I was out for my evening walk the other day and was chatting with a friend, whose son takes the same class as mine. And she informed me that one of their common friends has joined a class and is being coached for “under 9” tournament. I had a sudden pang of a feeling that I can’t describe and said, “Oh god, so they are also stuck in the viscous circle of “under””!!! I have no doubts about the child’s capabilities, but all I can see is another under 9 child being pushed into a shark tank. And he has to keep floating, because his parents are tied to the same rope as he is and if he drowns, they drown too !!
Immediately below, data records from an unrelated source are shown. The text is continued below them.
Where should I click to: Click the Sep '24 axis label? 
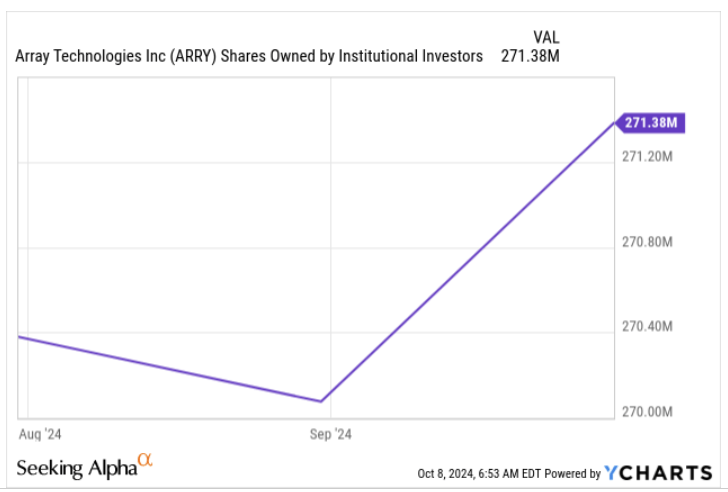(330, 434)
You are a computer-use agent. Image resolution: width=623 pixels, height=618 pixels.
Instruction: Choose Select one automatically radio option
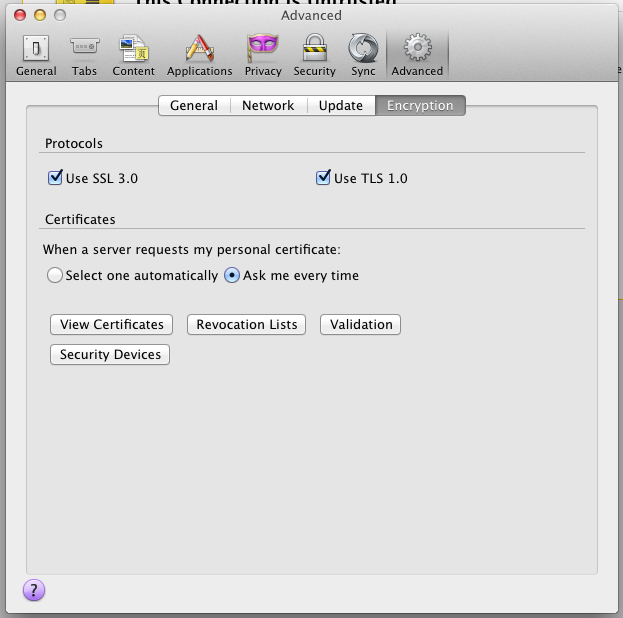[x=55, y=275]
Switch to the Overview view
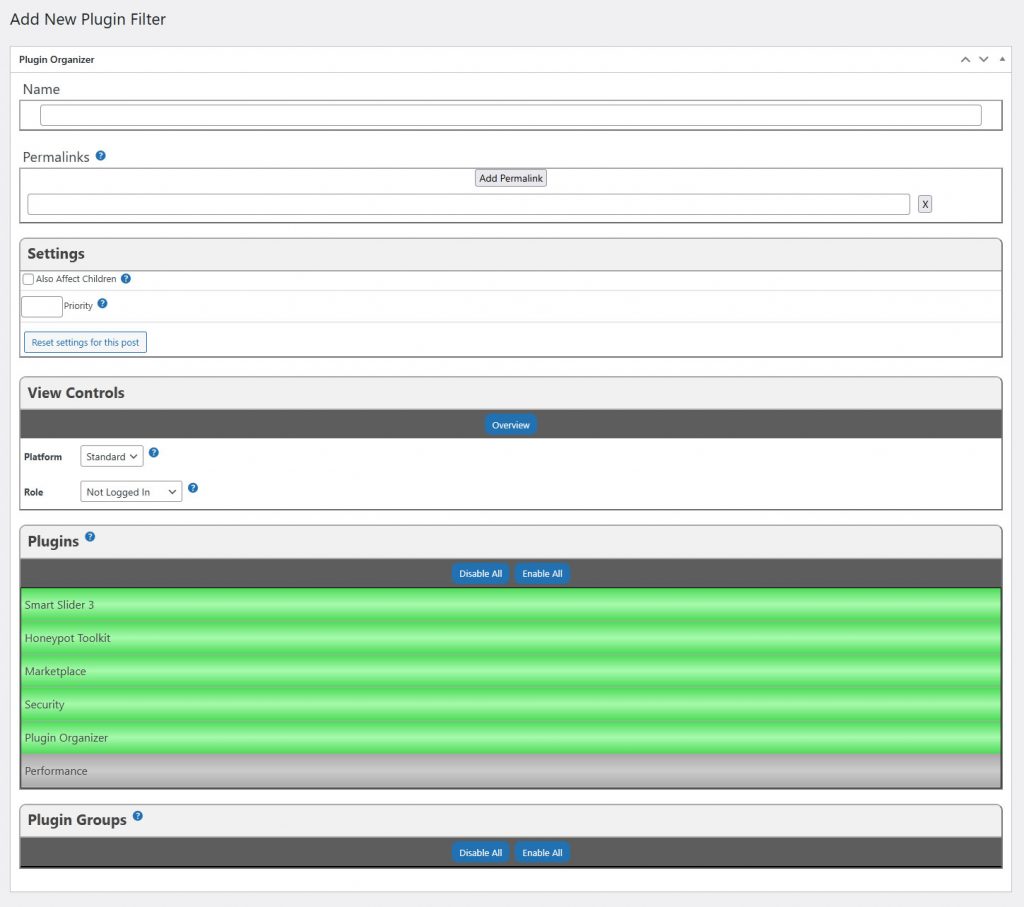Viewport: 1024px width, 907px height. 510,424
When I was a kid, comparison was with cousins and friends, now its with 100 stranger kids, whom WE think are better. Why are we doing this to our children? I don’t have an answer. I am a culprit too. My son, once was passionate about a game, today also he plays, he wins medals and trophies too, but the passion is missing. I ask myself, why? Because we, parents, teachers and society, made him believe that he is capable, of doing wonders. And that belief was shattered, when he lost in games, again and again. He picked himself up after every lost game and played the next one with the same zeal, but for how long? Even the toughest of players have bad days.

So the new age term for new age parents is “under x”. Parents take pride in saying, “our kid is participating in under 7, or under 9 or under some tournament”. What they fail to understand is that, their kid is just under 9 and next year he wont be, so instead of pushing him or her to do something which he doesn’t want to or can’t, may be for once, let him truly be “under 9”.

Let them explore what a 9 year old kid should, let them engage in various activities, chose what they like and discard what they don’t. We as parents and our kids should learn to accept their natural capabilities and weaknesses. Because acceptance brings in a sense of satisfaction and also a sense of competition, with own-self.

My advice to all new parents, don’t succumb to the pressures of society, be a mom and dad to your child, scold him, stand for him, pat his back when he wins, hug him when he looses, but never ever say, “look…..your friend got a trophy in under 9 tournament, what are you doing?” Believe me, they will soon be under 11 and you wont even realize where those 2 precious years of their childhood vanished.